▸ **Instructions for the task**:
Nothing but the lines from the one containing "Dismiss the chat greeting popup" to the end of the records that follow should be transcribed, each exactly, with the pictures left out.

▸ **Data to process**:
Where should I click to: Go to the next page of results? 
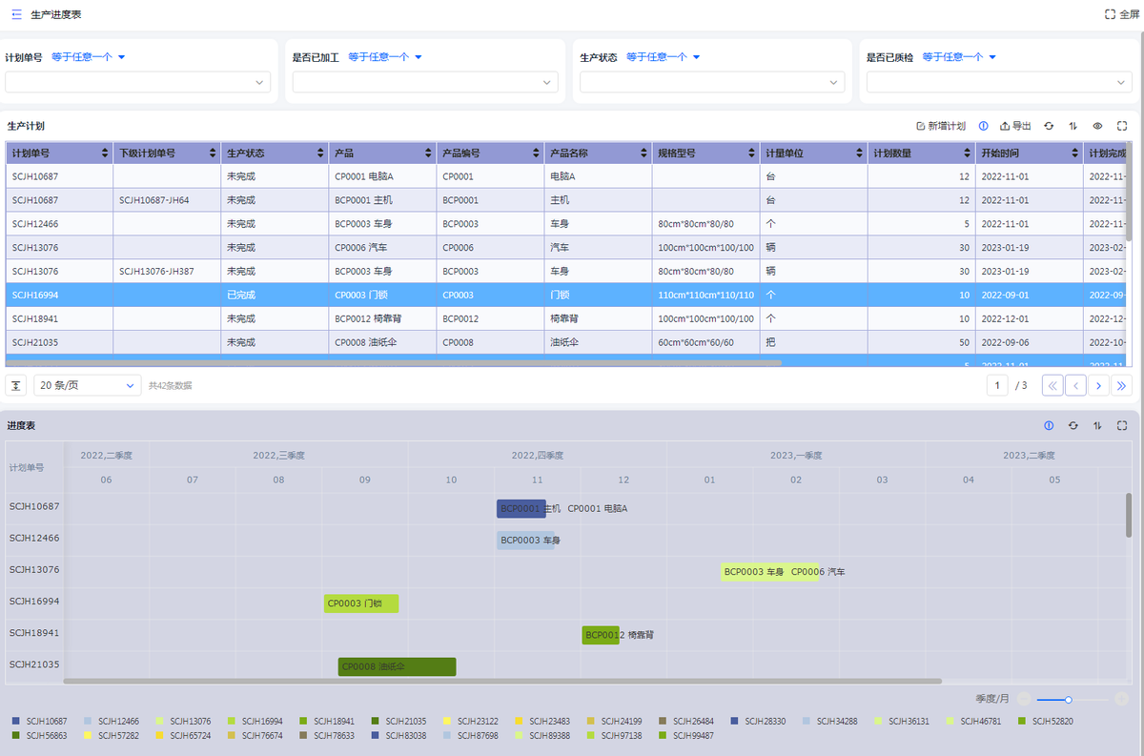tap(1098, 385)
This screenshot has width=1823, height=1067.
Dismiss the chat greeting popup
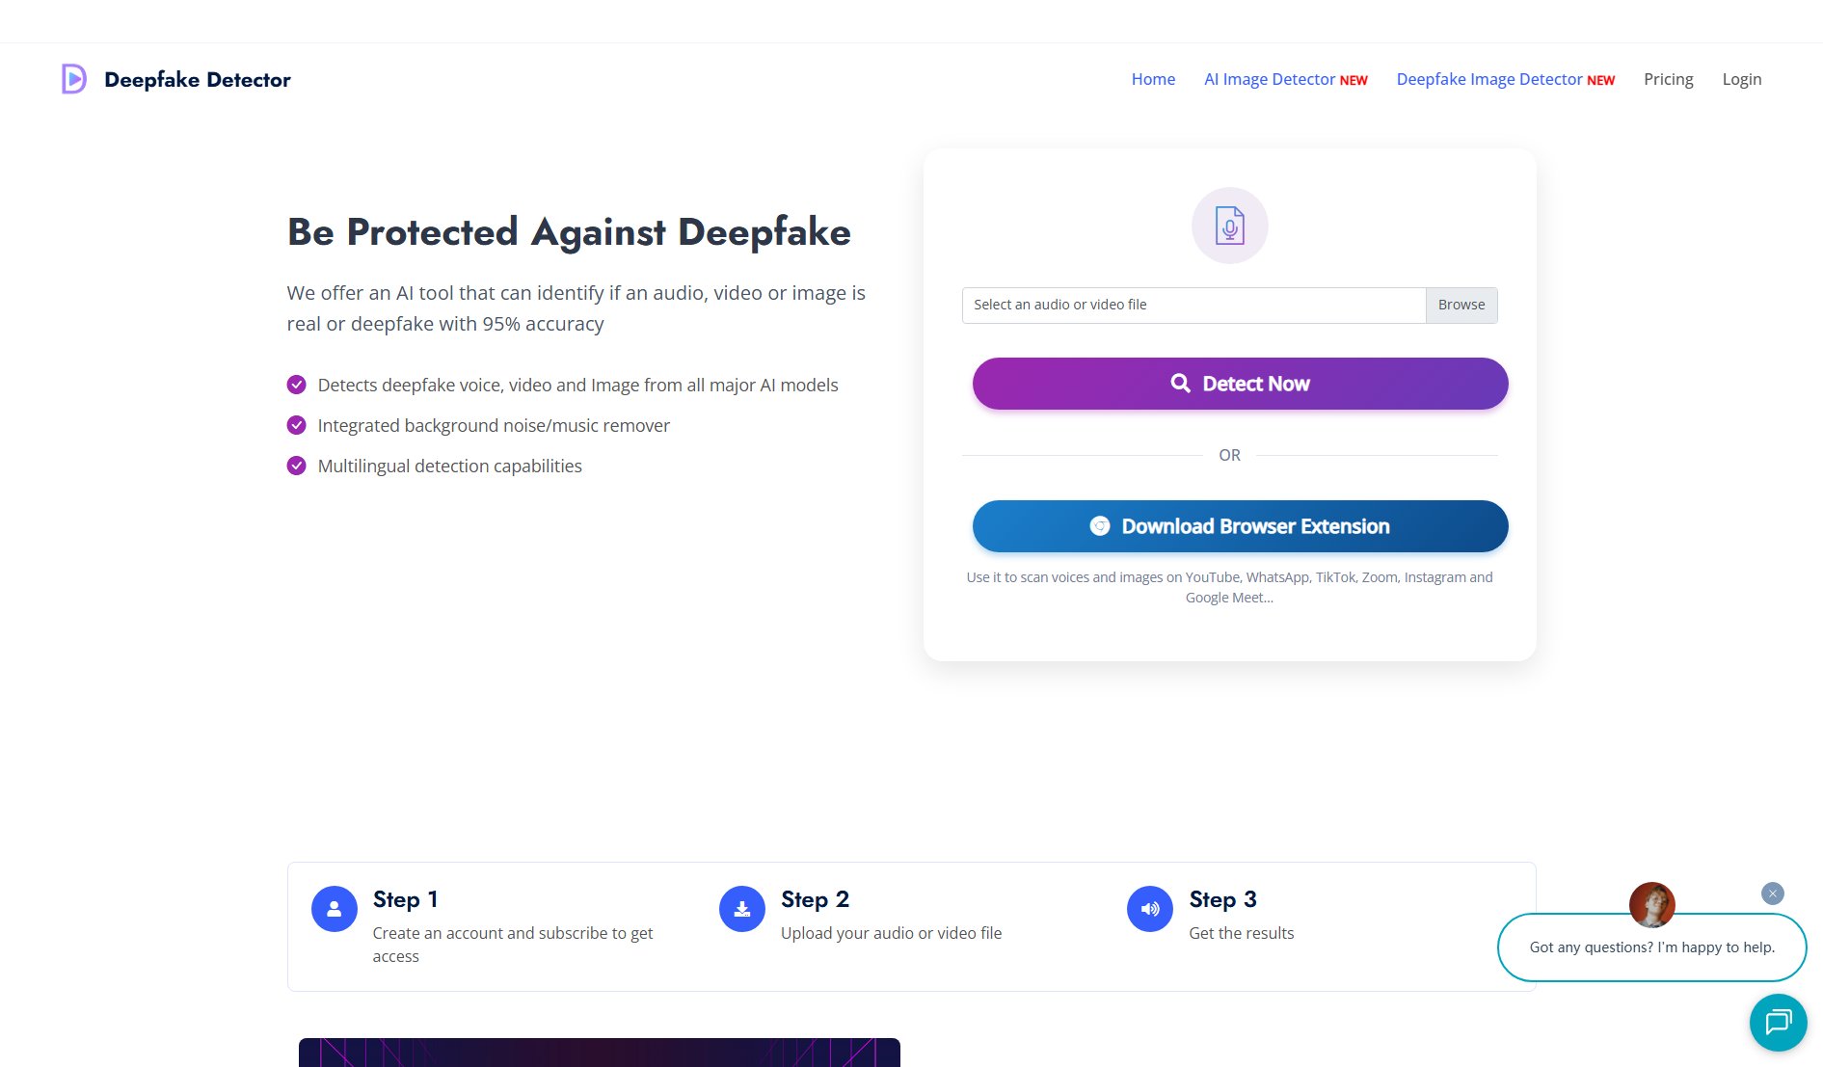(x=1772, y=894)
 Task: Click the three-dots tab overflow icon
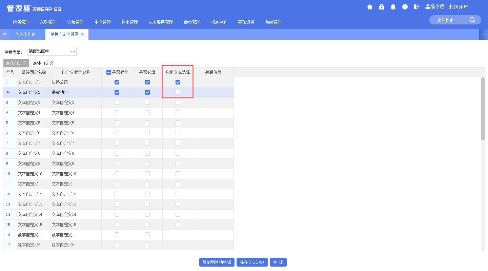tap(484, 34)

▸ **Answer box**:
Dismiss the chat greeting popup
(x=1772, y=894)
 Task: Click the three-dots tab overflow icon
tap(484, 34)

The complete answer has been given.